When William Shakespeare was writing his plays, his stage was an open-air platform with an audience comprised of the “cheap seats,” on the hay on the ground in front of (and below) the level of the stage, and the boxes that rose up, level by level, occupied by those with the money to avoid the rabble in the center. So his stage directions and structure all went toward creating a play that an audience in those environs would appreciate. He even finished his scenes with capping couplets, pairs of rhymed lines designed to alert the stage hands (bored to tears, no doubt, by the umpteenth performance of the same play) that it was almost time to get back to work and align the next scene. So the idea of taking these plays and putting them on film, a medium much more flexible in terms of setting but much more challenging in terms of maintaining an audience’s attention requires more than simply making a video recording of a play; it involves adding all of those other elements of film – editing, sound and the like – in order to produce an impactful film adaptation of a timeless play. The adaptation of Romeo & Juliet, directed by Baz Luhrmann, is an example of an adaptation that preserves and amplifies the mores of the original play for a modern audience.
One of the limitations of the stage is that when there is combat between groups, that combat is difficult to portray in a vivid way. The opening of Luhrmann’s film dispenses with that entirely, as the announcement of Romeo and Juliet’s deaths gives way to a hail of gunfire, with the Montagues and Capulets (helpfully identified by signage on a pair of high-rises) in the middle of a pitched battle, complete with soldiers in helicopters firing down on them all (William Shakespeare’s Romeo + Juliet). As one reviewer put it, this opening “reworks Shakespeare in a frenzy of jump cuts that makes most rock videos look like MTV on Midol” (Travers, web).
In the meantime, the two primary actors, Leonardo di Caprio and Claire Danes, had the youth and the talent to make the roles work in a modern setting.

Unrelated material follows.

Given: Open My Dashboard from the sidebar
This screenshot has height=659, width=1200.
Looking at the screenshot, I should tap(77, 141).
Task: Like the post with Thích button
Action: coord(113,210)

This is why this Romeo can sit in a modernized Verona Beach but still speak the Bard’s English and have it sound realistic. This Juliet is not a shrinking violet or a ditz, as she has been portrayed in other adaptations. All you need to see that this is a woman equal to (if not greater than) Romeo is to see the fire behind her eyes when Romeo wants more than a first kiss after they have that initial date.
A sign that any film has gripped the attention of the public is the ferocity of the reviews, whether to the good or to the bad. There were many reviewers who found the adaptation effective; one who dissented quite vigorously was Roger Ebert, who swore that this film would “dismay any lover of Shakespeare, andbore anyone lured into the theater by promise of gang wars, MTV-style” (Ebert, web). Ebert’s complaint is that the same hard-bore style with which the movie starts does not make it all the way through, but it’s hard to say that this sort of chaos would have held interest all the way through.

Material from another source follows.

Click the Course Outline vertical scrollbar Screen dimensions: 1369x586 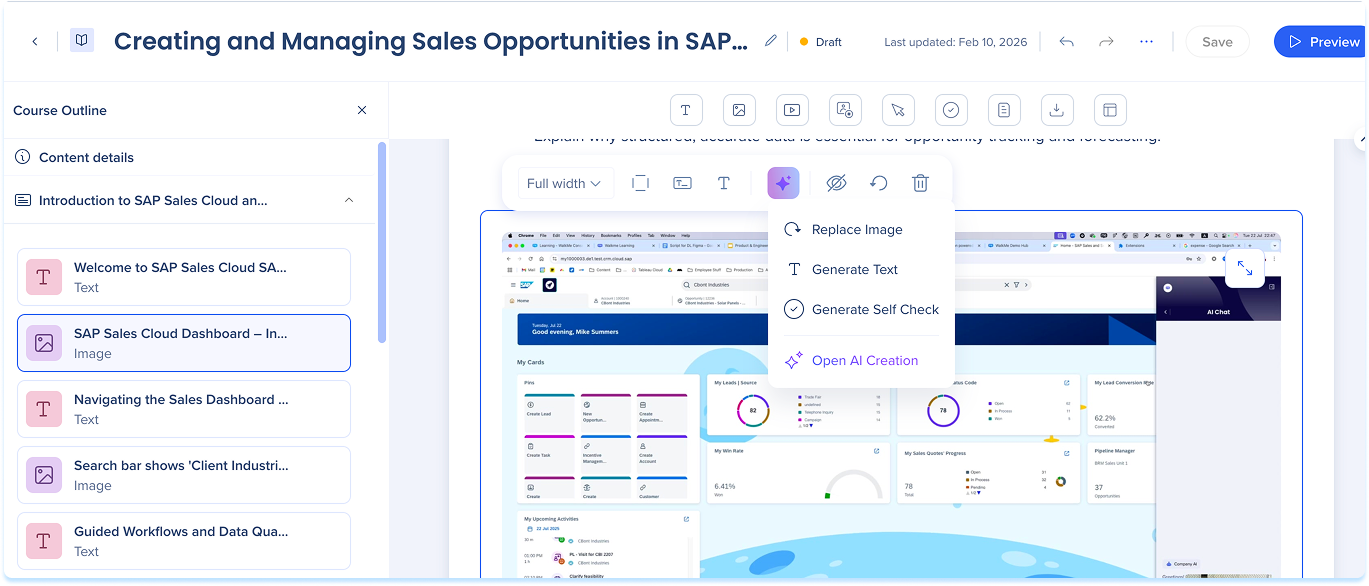pyautogui.click(x=381, y=240)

Filmmaking is a challenging enterprise even with a script that no one has seen before. Adapting Shakespeare is always going to irritate the purists, both in the sphere of drama and film. Those who can take the elements of music, setting, costume and the other sensory aspects of film and intertwine them with the soul of Shakespeare end up making new masterpieces.
Works Cited
Ebert, Roger. “Romeo + Juliet.” RogerEbert.com. 1 November 1996. Web. 2 March 2016.
Travers, Peter. “William Shakespeare’s Romeo + Juliet.” Rolling Stone. 1 November 1996. Web.
William Shakespeare’s Romeo + Juliet. Dir. Baz Luhrmann. Perf. Leonardo di Caprio, Claire
Danes, Pete Postlethwaite. Bazmark Films, 1996. Film.